HBO’s final live boxing broadcast featured the reuniting of hall of famers Larry Merchant and Jim Lampley.

Lampley’s sign-off on Saturday night didn’t go without thanking the long list of people he’s worked with over the years, and he couldn’t help but smile all the way through an interview with Larry Merchant, who made an appearance on the telecast for the occasion. Just after the one-on-one interview in the L.A. conference room concluded, Lampley casually mentioned he was hoping not to cry the next night and did so while wiping the already-dried tears on his face that flowed minutes earlier. He was worried about the last four names of his thank yous putting him over the edge – prominent figures who were no longer with us – and sure enough, Lampley got choked up during that part, which led into the last portion announcing that the end had come.

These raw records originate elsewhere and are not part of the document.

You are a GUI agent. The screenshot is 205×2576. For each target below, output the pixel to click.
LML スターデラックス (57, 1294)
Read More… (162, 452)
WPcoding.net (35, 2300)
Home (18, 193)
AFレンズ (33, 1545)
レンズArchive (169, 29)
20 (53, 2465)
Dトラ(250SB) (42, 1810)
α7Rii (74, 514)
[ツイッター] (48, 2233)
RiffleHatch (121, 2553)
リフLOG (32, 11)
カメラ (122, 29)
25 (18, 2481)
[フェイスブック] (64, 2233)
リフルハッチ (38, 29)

Befittingly, in his case, Lampley’s final call on HBO’s final night came 28 years to the day Tyson last fought on the network. The triple-header came and went without event or fanfare, even in an outdoor venue that seems to conjure up drama in virtually every boxing card it hosts. There was barely a crowd there at Stub Hub Center in Carson, California, on a cold, cloudless night where another boxing card on another network overshadowed it. It was abundantly clear in the surroundings that their time was up, and after the live broadcast ended. Lampley raised an arm in the air while getting an applause from the small crowd of people gathered around the HBO set-up. He said he was merely waving to the crowd, but it was almost as if, for once, Lampley – the representing figure of HBO Boxing – basked in the glory just like any fighter would. Perhaps that was another fitting notion to end it all, because just as those fighters would reveal themselves organically, Lampley would follow suit ringside, unmasking himself in the heat of their moments.